Tomorrow, Mary O'Rourke, the republic's enterprise minister, will re-open the case of the 1968 disaster when she meets the outgoing British ambassador to Dublin, Dame Veronica Sutherland. Ms O'Rourke now believes there was no aircraft failure, once more fuelling speculation that a British missile or target drone downed the plane.
At that time, the Ministry of Defence tested surface-to-air missiles over the Irish Sea, firing at pilotless aircraft, but denies involvement.
Victims' relatives banded together last year to find the truth. Jerome McCormack, aged 51, a Cork chef, who lost his brother, Neil, 35, said: "We need to lift the embargo of silence so those in the know are allowed to speak freely. We are not looking for anyone to be hanged. We just want to know what happened."
The St Phelim, a Vickers Viscount, crashed off the Wexford coast just after noon on Sunday, March 24, 1968, en route from Cork to Heathrow. Its penultimate, garbled message indicated another aircraft was in the area. In its last message, eight seconds later, co-pilot Paul Heffernan, aged 22, said: "12,000 ft descending, spinning rapidly."

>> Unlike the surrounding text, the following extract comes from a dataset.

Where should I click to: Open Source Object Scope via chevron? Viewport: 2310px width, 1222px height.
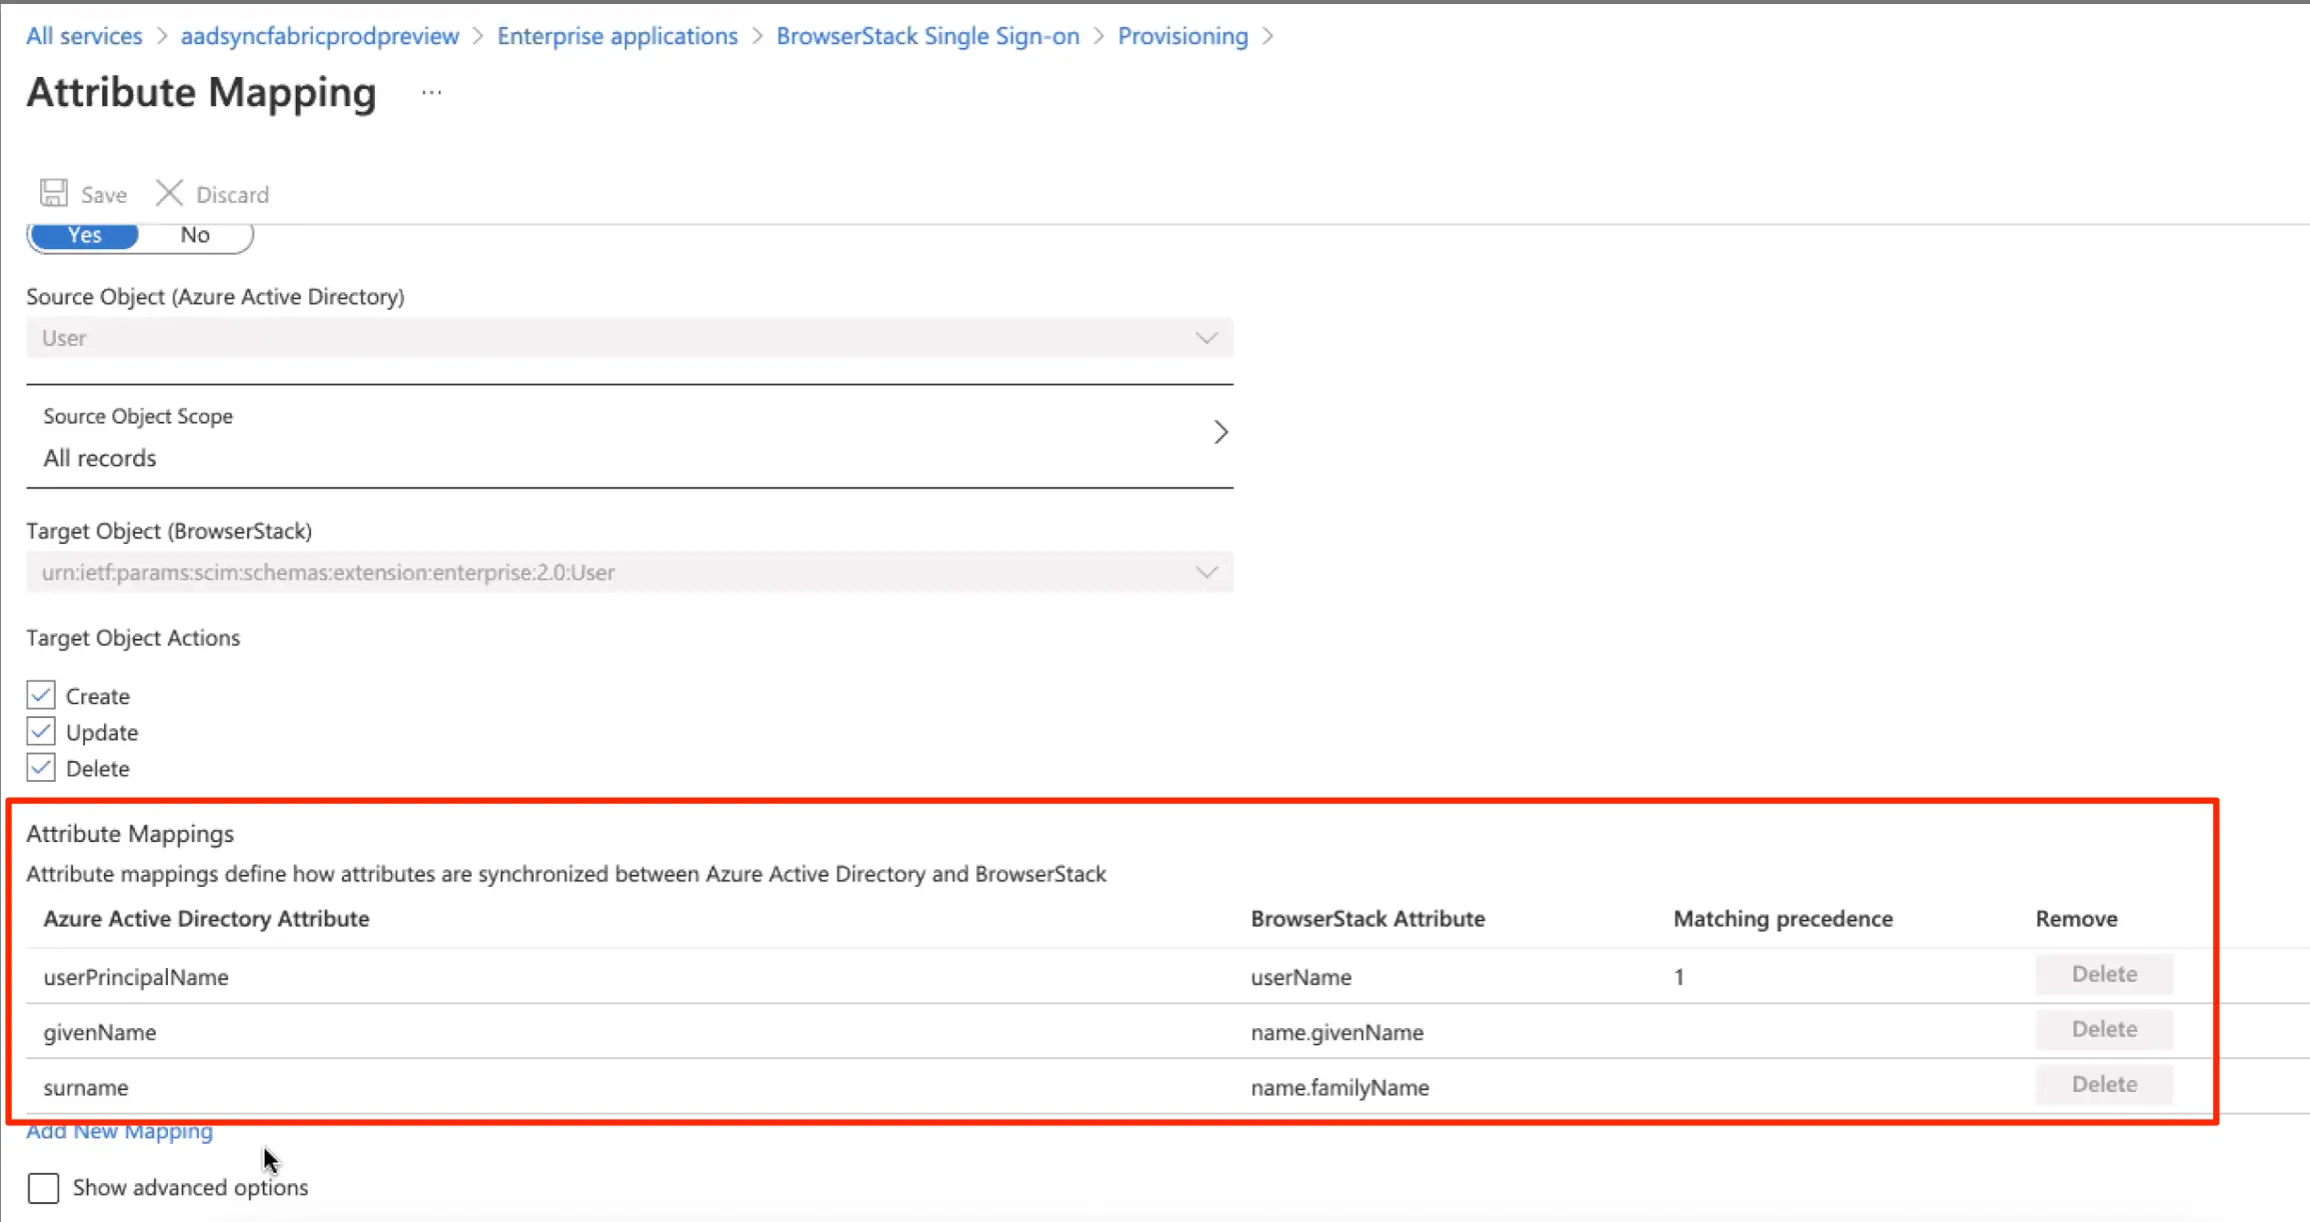(1220, 432)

Witnesses say Captain Barney O'Beirne, aged 35, managed to level the four-engine plane about 1,000 ft above the water, and flew on for about 15 minutes before it crashed close to Tuskar Rock. There was no black box recorder on the aircraft, which had undergone a major inspection three weeks earlier.

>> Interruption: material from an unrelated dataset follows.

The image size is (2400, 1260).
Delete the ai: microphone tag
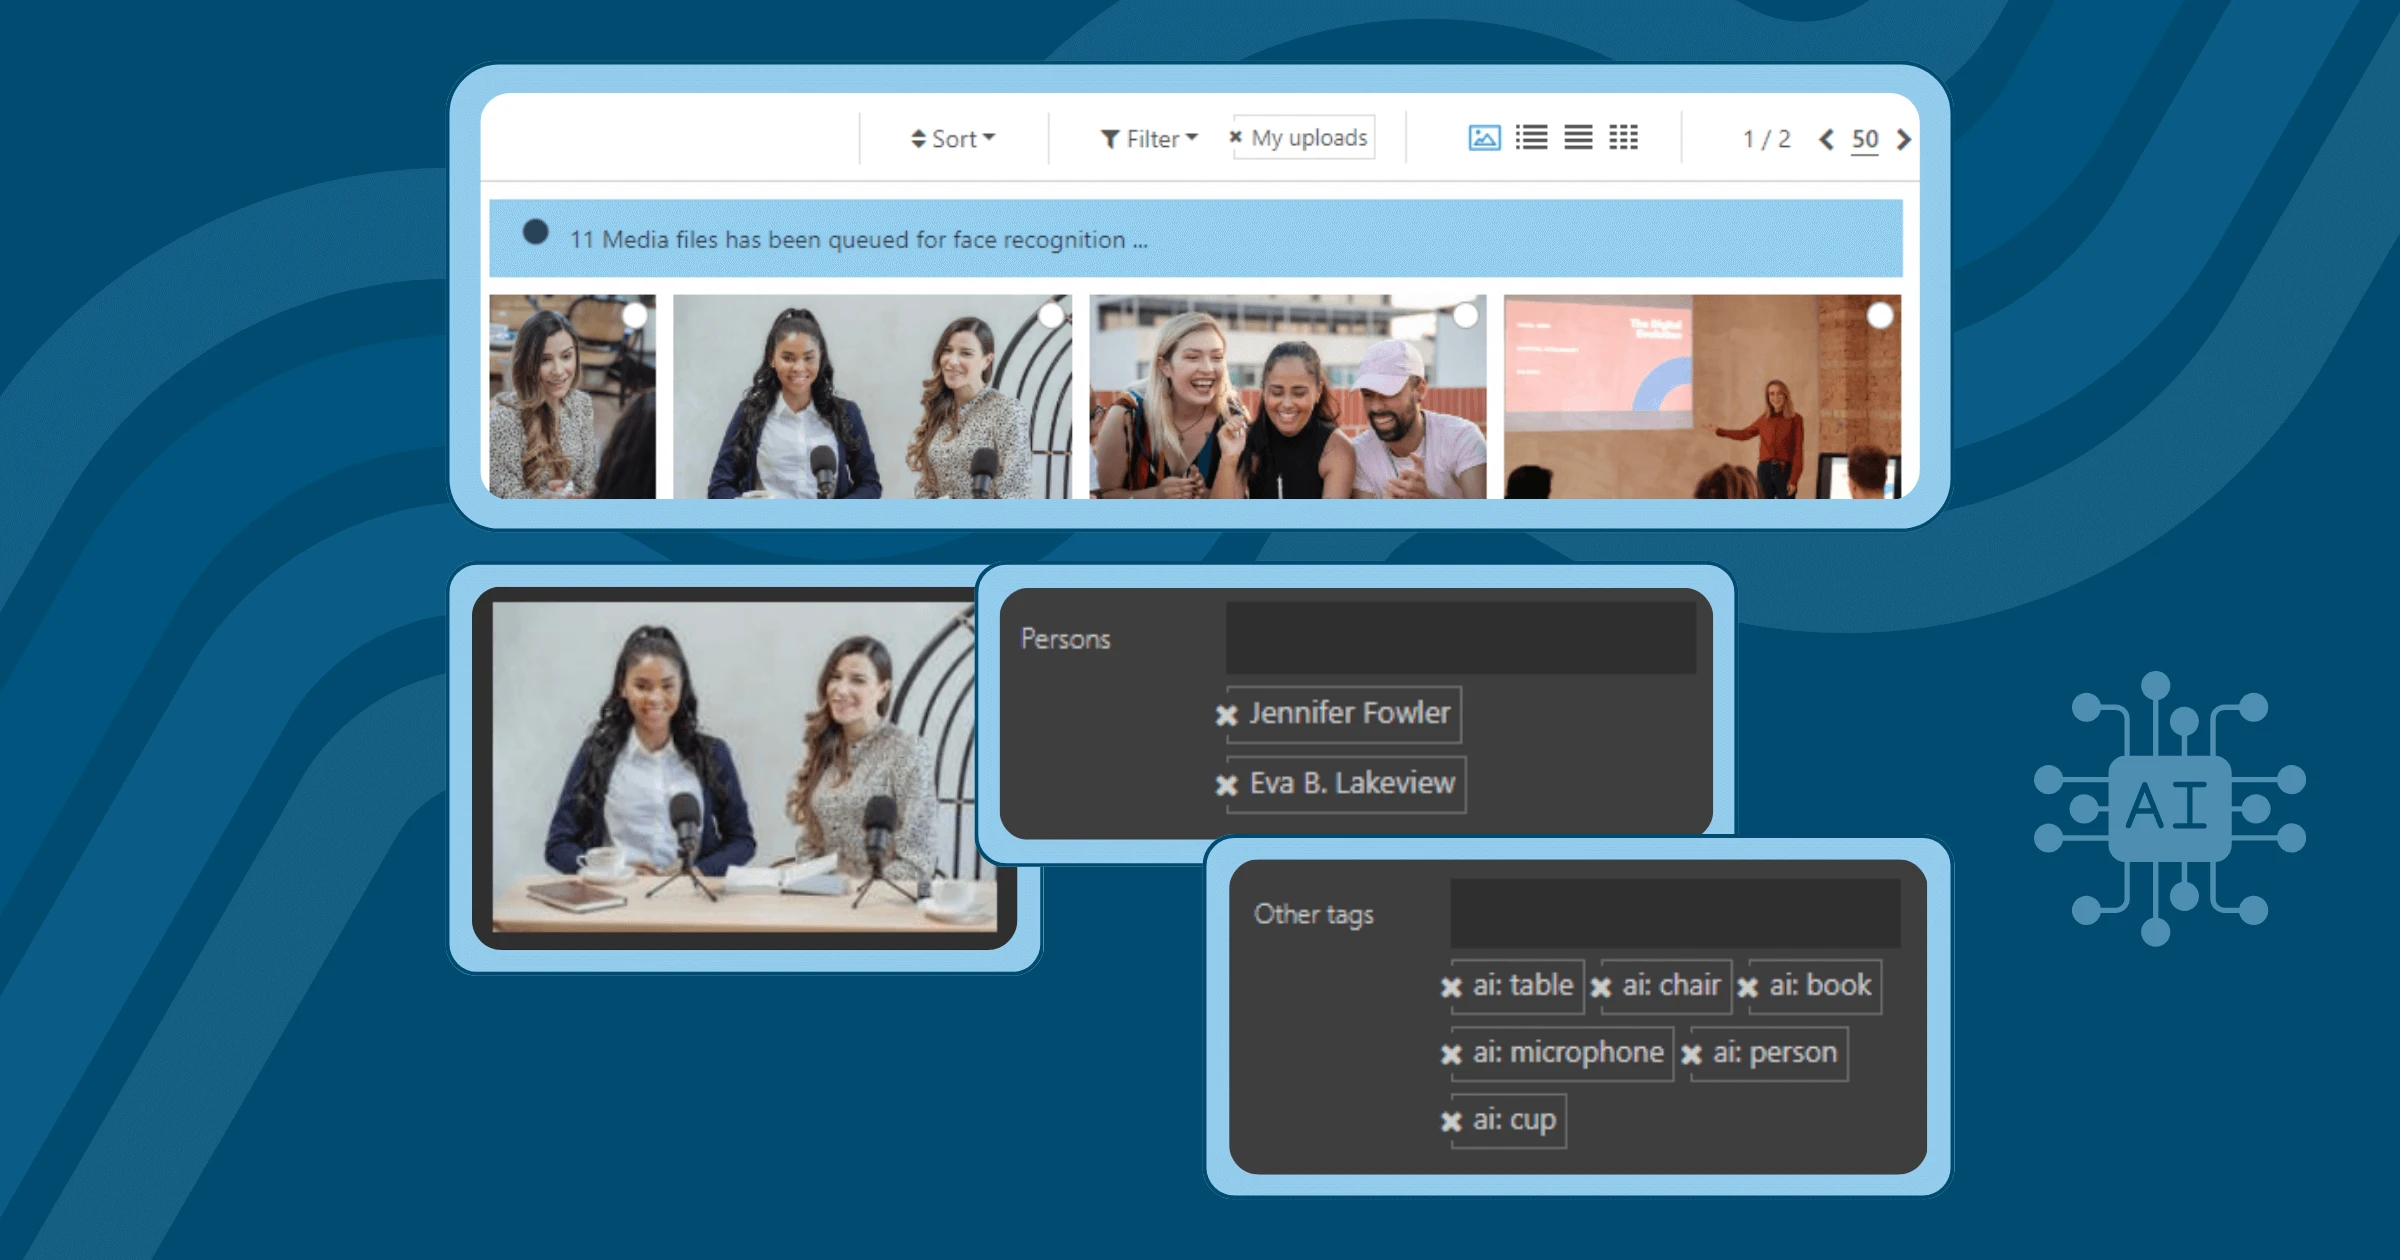coord(1451,1054)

A paragraph in investigator Richard O'Sullivan's report is responsible for much of the speculation. He noted: "The conclusion that there was another aircraft involved is inescapable. No aircraft have been reported missing, but there remained the possibility that an unmarked aircraft, either a drone aircraft target or a missile, might have been there."

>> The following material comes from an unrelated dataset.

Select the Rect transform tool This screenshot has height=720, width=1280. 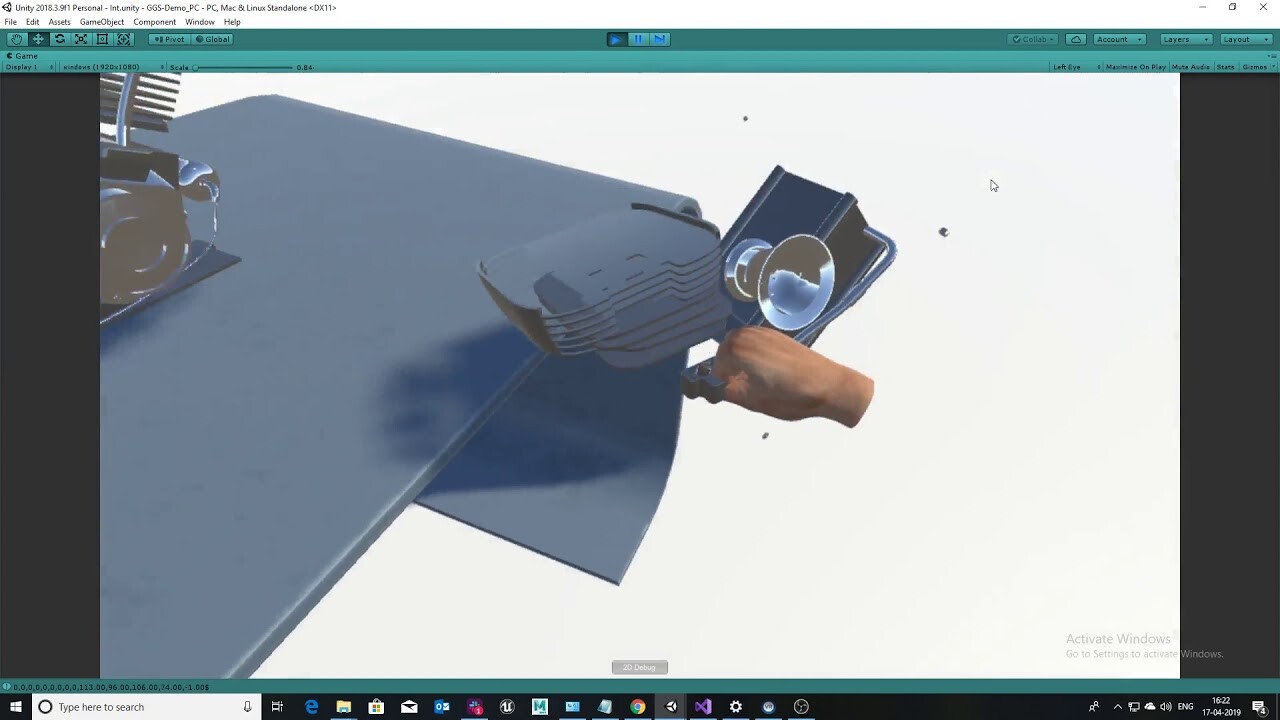103,38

The most popular theory is that the St Phelim was hit by a rogue missile fired from the Royal Aircraft Establishment's range at Aberporth in Dyfed, then Britain's most advanced missile testing station. The MoD says the range was closed on Sundays. However, RTE, the state broadcaster, last year found inconsistencies in log books, and suggested testing could have taken place that day.
A second theory suggests that because a special radar transponder on the St Phelim failed, a British warship conducting exercises in the area, HMS Penelope, mistook the aircraft for a target drone. The MoD says no ships were close enough. But it admits that the logbooks of two of the five vessels in the vicinity are missing. It has never provided the logs of the others, including HMS Penelope, because the Irish government did not ask for them.
Another version is that the St Phelim may have been struck by a pilotless drone. Several witnesses described an aircraft with red wings close to the plane's last reported position.
The RAF then used de-commissioned Meteor jets for target practice, and the remains of one were discovered off Tuskar Rock in 1974. Fishermen ridicule RAF claims that the wreckage floated there, saying currents and tides make that impossible.
Whatever brought the St Phelim down, local people puzzle over the search operation, which was led by the Royal Navy. It took 70 days to find the wreckage, despite several reports which pinpointed where it was finally discovered. A local trawlerman, Billy Bates, found it on his first visit there. He says the navy had told him it had looked there three times already.
The search team on HMS Reclaim then tried to raise the fuselage without using a steel net. It scattered as it broke the surface and sunk to the seabed. With it went many of the victims, and any chance of discovering what had happened.
Ms O'Rourke said: "The RTE programme was vivid, and the evidence put forward did not find an echo in the records here. I remain open if there is new evidence to push further on this issue. It is an unexplained mystery."